Create a J2EE app (it could probably just be a JSP) and configure it to run within the same JVM as the target app, and have that app allocate a ridiculous amount of memory. That will reduce the amount of memory available to the target app, hopefully such that it fails in the way you're trying to force.
Try to use some profiling tools to investigate memory leakage. Also good to investigate memory damps that was taken after OOM happens and logs. IMHO: reducing memory is not the rightest way to investigate cose you can get issues not connected with real production one.
Do both, but in a controlled fashion :
Reduce the available memory to the absolute minimum (using -Xms1M -Xmx2M, as an example, but I fear your app won't even load with such limitations)
Do controlled "nuclear irradiation" : do Selenium scripts or each of the known working urls before to attack the presumed guilty one.
Finally, unleash the power that shall not be raised : start VisualVM and any other monitoring software you can think of (DB execution is a usual suspect).
If you are using Sun Java 6, you may want to consider attaching to the application with jvisualvm in the JDK. This will allow you to do in-place profiling without needing to alter anything in your scenario, and may possibly immediately reveal the culprit.
If you don't have the source use decompile it, at least if you think the terms of usage allows this and you live in a free country. You can use:
Java Decompiler or JAD.
In addition to all the others I must say that even if you can reproduce an OutOfMemory error, and find out where it occurred, you probably haven't found out anything worth knowing.
The trouble is that an OOM occurs when an allocation can not take place. The real problem however is not that allocation, but the fact that other allocations, in other parts of the code, have not been de-allocated (de-referenced and garbage collected). The failed allocation here might have nothing to do with the source of the trouble (no pun intended).

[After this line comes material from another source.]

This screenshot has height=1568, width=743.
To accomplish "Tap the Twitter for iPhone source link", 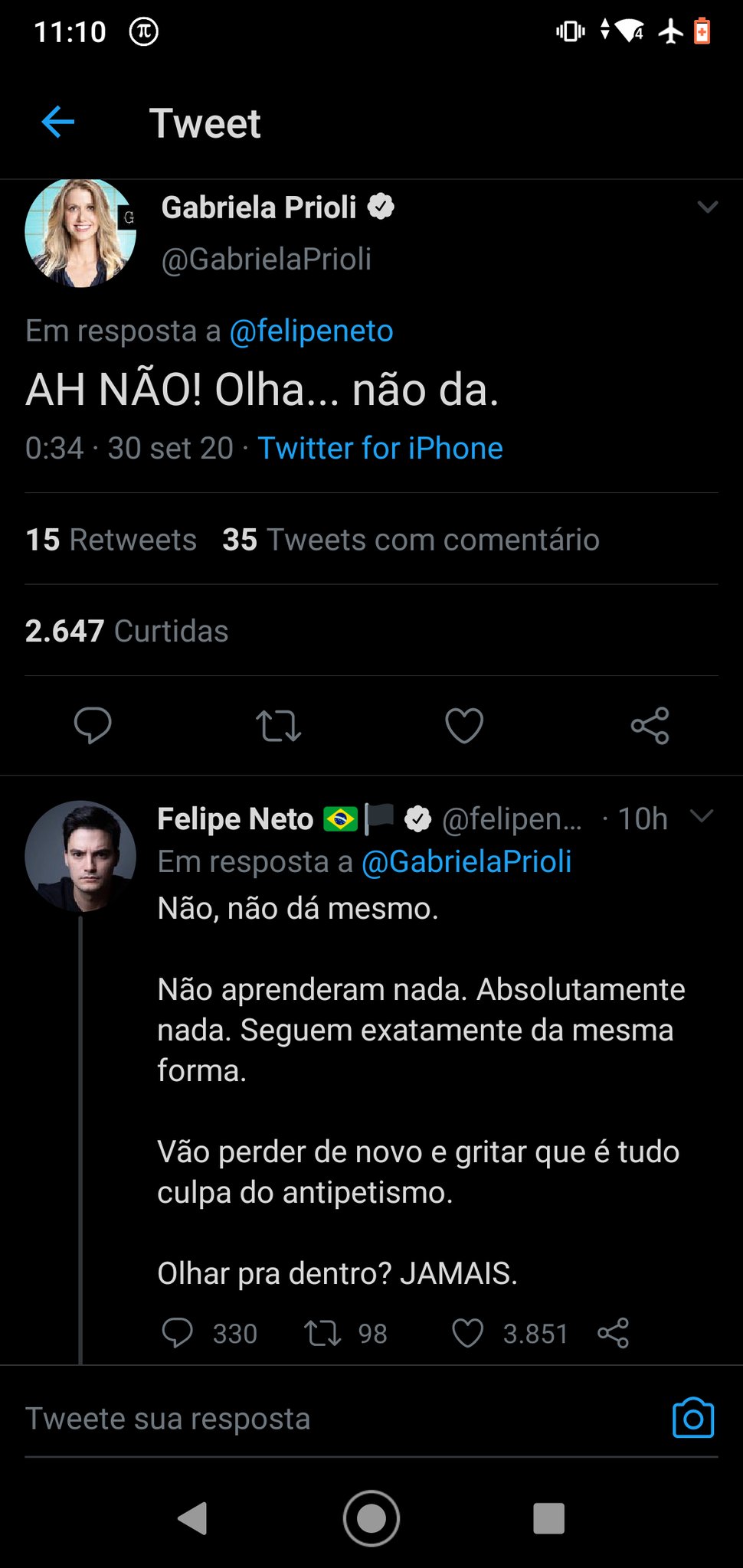I will [380, 448].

This problem is larger in your case as it might take weeks before trouble starts, suggesting either a sparsely used application, or an abnormal code path, or a relatively HUGE amount of memory in relation to what would be necessary if the code was OK.

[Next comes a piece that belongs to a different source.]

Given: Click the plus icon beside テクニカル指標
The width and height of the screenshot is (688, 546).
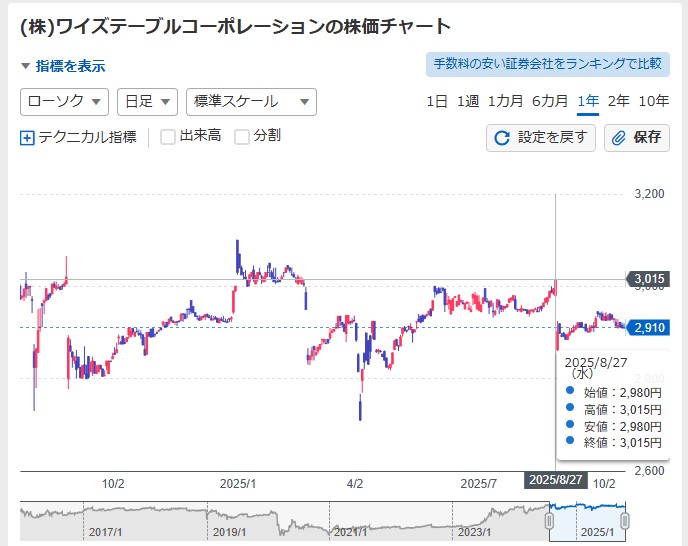Looking at the screenshot, I should click(x=27, y=138).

It might be a good idea to ask around why this amount of memory is configured for JBoss and not something different. If it's recommended by the supplier than maybe they already know about the leak and require this to mitigate the effects of the bug.
For these kind of errors it really pays to have some idea in which code path the problem occurs so you can do targeted tests. And test with a profiler so you can see during run-time which objects (Lists, Maps and such) are growing without shrinking.
That would give you a chance to decompile the correct classes and see what's wrong with them. (Closing or cleaning in a try block and not a finally block perhaps).
In any case, good luck. I think I'd prefer to find a needle in a haystack. When you find the needle you at least know you have found it:)
The root of the problem is most likely a memory leak in the webapp that the client is running. In order to track it down, you need to run the app with a representative workload with memory profiling enabled. Take some snapshots, and then use the profiler to compare the snapshots to see where objects are leaking. While source-code would be ideal, you should be able to at least figure out where the leaking objects are being allocated. Then you need to track down the cause.
However, if your customer won't release binaries so that you can run an identical system to what he is running, you are kind of stuck, and you'll need to get the customer to do the profiling and leak detection himself.
BTW - there is not a lot of point causing the webapp to throw an OutOfMemoryError. It won't tell you why it is happening, and without understanding "why" you cannot do much about it.
EDIT
There is not point "measuring the limits", if the root cause of the memory leak is in the client's code. Assuming that you are providing a servlet hosting service, the best thing to do is to provide the client with instructions on how to debug memory leaks ... and step out of the way. And if they have a support contract that requires you to (in effect) debug their code, they ought to provide you with the source code to do your job.